L’employeur dispose d’un pouvoir souverain d’appréciation dans l’exécution des obligations contractuelles du salarié.
Dans le cadre de ses prérogatives, l’employeur peut engager une procédure de licenciement à l’encontre du salarié défaillant, compte tenu d’une insuffisance professionnelle ou de la commission d’une faute disciplinaire.
Cette faculté de licencier se transforme en véritable obligation en cas de faute disciplinaire flagrante, comme un abandon de poste, s’il ne veut pas que cette omission lui soit par la suite préjudiciable en cas d’enclenchement d’une procédure judiciaire par le salarié.
Quelles sont les conséquences de l’absence d’engagement de la procédure de licenciement par l’employeur en cas d’abandon de poste du salarié ?
Dans un arrêt du 05 juin 2019 (n° 17-27.118), la chambre sociale de la Cour de cassation a considéré que l'employeur qui prend l'initiative de rompre le contrat de travail ou qui le considère comme rompu du fait du salarié doit mettre en œuvre la procédure de licenciement. À défaut, la rupture s'analyse en un licenciement sans cause réelle et sérieuse.
Il s’agissait en fait d’une employée de maison qui soutenait, devant la juridiction prud’homale, avoir été licenciée verbalement par son employeur.
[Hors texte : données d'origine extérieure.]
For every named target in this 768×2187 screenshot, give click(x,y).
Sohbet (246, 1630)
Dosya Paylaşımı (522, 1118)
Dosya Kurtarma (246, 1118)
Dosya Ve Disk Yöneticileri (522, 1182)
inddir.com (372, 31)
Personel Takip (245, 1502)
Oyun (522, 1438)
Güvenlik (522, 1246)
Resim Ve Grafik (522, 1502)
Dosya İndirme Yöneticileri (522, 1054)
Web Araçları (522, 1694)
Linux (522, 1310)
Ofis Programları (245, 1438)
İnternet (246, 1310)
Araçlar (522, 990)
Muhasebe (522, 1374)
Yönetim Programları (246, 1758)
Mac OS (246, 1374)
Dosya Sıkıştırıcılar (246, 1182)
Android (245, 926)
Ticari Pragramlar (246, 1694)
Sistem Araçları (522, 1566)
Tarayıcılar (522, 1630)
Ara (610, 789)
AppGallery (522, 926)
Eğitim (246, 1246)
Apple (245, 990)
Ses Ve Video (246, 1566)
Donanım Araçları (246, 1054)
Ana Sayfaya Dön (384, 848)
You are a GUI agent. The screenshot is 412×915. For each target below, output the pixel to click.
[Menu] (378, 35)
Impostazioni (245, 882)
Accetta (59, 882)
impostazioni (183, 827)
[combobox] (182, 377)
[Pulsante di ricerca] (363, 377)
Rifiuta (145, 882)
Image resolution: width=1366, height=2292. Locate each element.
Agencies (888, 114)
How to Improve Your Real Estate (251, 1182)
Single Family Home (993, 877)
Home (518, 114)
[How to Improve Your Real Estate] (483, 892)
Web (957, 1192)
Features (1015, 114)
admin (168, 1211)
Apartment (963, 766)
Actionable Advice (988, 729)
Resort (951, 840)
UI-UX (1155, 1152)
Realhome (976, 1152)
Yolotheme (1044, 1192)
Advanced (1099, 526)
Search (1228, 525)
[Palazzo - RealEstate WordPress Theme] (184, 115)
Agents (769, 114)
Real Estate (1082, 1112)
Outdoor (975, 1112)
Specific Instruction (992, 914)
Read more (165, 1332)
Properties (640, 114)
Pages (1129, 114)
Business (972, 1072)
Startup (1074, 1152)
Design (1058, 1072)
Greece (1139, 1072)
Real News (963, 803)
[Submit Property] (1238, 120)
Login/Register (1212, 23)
Celui-ci invoquait de son côté le fait que la salariée avait commis un abandon de poste, et que si elle avait fait l’objet d’un licenciement verbal, elle devait en rapporter la preuve.
Cette situation illustre parfaitement la carence de l’employeur dans l’exercice de ses prérogatives : face au constat d’abandon de poste de sa salariée, l’employeur devait nécessairement engager une procédure de licenciement.
Et ce d’autant plus que l’employeur n’avait reçu en l’espèce aucune lettre de démission ni lettre de prise d’acte de la rupture du contrat de travail du salarié. C’était donc bien à lui que revenait la charge d’engager la procédure de licenciement pour abandon de poste, et non au salarié de démontrer qu’un licenciement verbal était survenu.
La rupture du contrat de travail s’analysait donc en un licenciement verbal, sans cause réelle et sérieuse, à défaut pour l’employeur d’avoir engagé une procédure de licenciement. La solution n’est pas nouvelle (Cass. Soc. 25-6-2003 n° 01-41.150 : l’employeur, qui avait considéré le salarié comme étant démissionnaire, n’avait pas mis en œuvre la procédure de licenciement).
Faut-il rappeler, en conclusion, qu’il ne suffit pas pour l’employeur de constater l’abandon de poste du salarié pour le considérer comme démissionnaire, et se décharger de son obligation de licencier pour cause réelle et sérieuse, puisque la démission doit se manifester par la volonté claire et non équivoque du salarié de mettre fin au contrat de travail, ce qui se matérialise par un écrit.